Comparison of outcomes between 2 week versus 4 week stenting in pediatric pyeloplasty—A single centre observational study

Santosh Dey 1, Venkat Shankar Raman 1,, Tarun Peela 1, Karunesh Chand 1, Naveen Chandra 1
PMCID: PMC7498945  PMID: 32995276

Abstract

Objective

To compare the surgical outcomes, improvement in renal function and complications between early stent removal (2 weeks) and late stent removal (4 weeks) after pediatric open pyeloplasty.

Methods

A total of 72 open pyeloplasty were included in the study. Forty-three underwent late stent removal (Group 1) and 29 underwent early stent removal (Group 2). Pre-operative and post-operative follow-up data were compared to see the effect of early stent removal on the postoperative drainage pattern at 6 months after surgery and improvement in split function of affected kidney. The complications between the two groups were also compared.

Results

Both the groups were matched with respect to age, sex, side and antero-posterior diameter of pelvis. Pre-operative mean split function in Group 1 was 42% (26%–54%) while it was 39% (19%–42%) in Group 2 (p=0.37).
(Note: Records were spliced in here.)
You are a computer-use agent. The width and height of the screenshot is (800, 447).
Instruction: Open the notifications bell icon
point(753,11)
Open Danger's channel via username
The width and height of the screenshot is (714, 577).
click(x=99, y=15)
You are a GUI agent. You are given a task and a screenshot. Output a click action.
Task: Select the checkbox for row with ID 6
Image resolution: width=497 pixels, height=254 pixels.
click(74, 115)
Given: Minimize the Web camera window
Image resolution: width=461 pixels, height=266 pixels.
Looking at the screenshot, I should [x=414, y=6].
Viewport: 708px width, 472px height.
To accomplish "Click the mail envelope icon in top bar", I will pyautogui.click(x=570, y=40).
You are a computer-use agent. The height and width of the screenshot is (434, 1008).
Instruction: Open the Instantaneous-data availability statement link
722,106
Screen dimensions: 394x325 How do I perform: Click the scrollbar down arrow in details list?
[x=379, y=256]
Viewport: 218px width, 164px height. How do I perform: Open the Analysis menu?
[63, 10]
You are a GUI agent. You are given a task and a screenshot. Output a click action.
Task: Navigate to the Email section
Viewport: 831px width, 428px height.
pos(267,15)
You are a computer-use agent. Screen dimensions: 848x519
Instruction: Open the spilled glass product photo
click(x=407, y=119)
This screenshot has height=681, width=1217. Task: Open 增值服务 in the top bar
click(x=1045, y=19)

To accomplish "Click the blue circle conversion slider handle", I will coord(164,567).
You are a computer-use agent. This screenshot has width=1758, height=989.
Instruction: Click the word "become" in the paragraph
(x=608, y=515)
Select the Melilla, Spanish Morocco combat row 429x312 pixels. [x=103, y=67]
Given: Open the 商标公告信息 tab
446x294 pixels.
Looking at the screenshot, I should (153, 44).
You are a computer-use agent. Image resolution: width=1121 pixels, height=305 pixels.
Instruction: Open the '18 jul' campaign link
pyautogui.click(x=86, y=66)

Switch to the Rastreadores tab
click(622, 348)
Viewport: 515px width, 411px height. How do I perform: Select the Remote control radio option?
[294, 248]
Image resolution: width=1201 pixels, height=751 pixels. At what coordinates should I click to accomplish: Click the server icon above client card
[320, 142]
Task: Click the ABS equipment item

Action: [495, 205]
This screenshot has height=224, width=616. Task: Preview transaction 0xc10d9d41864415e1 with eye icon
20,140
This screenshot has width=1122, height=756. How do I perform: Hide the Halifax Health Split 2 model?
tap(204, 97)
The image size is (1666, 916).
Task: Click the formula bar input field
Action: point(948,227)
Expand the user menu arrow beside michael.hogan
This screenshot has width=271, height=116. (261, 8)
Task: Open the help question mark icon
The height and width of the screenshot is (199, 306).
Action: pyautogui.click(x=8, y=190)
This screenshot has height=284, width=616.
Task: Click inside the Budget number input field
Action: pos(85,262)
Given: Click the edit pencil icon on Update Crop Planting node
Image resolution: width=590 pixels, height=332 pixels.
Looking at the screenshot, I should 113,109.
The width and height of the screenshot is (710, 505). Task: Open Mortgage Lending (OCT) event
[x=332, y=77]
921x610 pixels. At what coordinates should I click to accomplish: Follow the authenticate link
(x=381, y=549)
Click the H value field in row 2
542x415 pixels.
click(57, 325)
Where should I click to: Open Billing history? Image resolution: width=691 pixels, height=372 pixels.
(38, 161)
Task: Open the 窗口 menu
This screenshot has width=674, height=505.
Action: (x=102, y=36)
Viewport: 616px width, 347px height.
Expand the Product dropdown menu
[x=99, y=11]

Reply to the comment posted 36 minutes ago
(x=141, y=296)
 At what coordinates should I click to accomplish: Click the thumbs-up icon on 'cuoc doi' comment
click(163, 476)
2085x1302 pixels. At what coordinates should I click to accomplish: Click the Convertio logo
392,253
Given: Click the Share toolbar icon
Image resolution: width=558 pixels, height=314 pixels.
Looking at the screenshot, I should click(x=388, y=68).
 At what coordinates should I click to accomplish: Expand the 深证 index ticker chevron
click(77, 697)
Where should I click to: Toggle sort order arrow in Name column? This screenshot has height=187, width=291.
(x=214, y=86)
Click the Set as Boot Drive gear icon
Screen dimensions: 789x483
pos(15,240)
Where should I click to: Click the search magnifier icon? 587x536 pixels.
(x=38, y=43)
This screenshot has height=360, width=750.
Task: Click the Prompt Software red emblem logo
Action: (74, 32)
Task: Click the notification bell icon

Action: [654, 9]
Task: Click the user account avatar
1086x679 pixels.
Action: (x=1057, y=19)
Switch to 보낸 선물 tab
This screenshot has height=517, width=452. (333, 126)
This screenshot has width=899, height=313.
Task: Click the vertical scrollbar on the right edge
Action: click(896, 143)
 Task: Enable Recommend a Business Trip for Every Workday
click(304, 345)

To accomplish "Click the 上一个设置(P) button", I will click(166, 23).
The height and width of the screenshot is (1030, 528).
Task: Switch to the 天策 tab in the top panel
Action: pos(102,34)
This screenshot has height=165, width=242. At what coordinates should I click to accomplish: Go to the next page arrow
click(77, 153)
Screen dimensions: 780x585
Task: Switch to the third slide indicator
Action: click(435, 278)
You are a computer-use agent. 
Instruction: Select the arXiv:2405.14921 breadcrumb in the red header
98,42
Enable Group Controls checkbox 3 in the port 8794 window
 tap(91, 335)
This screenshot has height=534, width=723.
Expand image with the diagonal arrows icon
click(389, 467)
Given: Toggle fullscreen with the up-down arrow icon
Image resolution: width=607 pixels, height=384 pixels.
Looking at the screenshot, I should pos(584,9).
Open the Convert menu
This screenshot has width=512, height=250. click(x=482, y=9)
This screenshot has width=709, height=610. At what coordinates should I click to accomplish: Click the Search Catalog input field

Postoperative improvement in drainage pattern was seen in 69 out of 72 (96%) patients, 41 out of 43 (95%) in Group 1 and 28 out of 29 (97%) in Group 2. Improvement in split function occurred in 35 of 38 (97%) in Group 1 and 23 of 26 (88%) patients in Group 2 (p=0.51). Complications were seen in nine out of 72 (12.5%) patients. Incidence of complication in Group 1 was 16% (7/43) and Group 2 was 7% (2/29), and relative risk was 2.36.

Conclusion

A shorter duration of double J stenting is as effective as a longer stenting period in terms of surgical success outcomes and improvement in split renal function along with a decreased risk of stent related complications.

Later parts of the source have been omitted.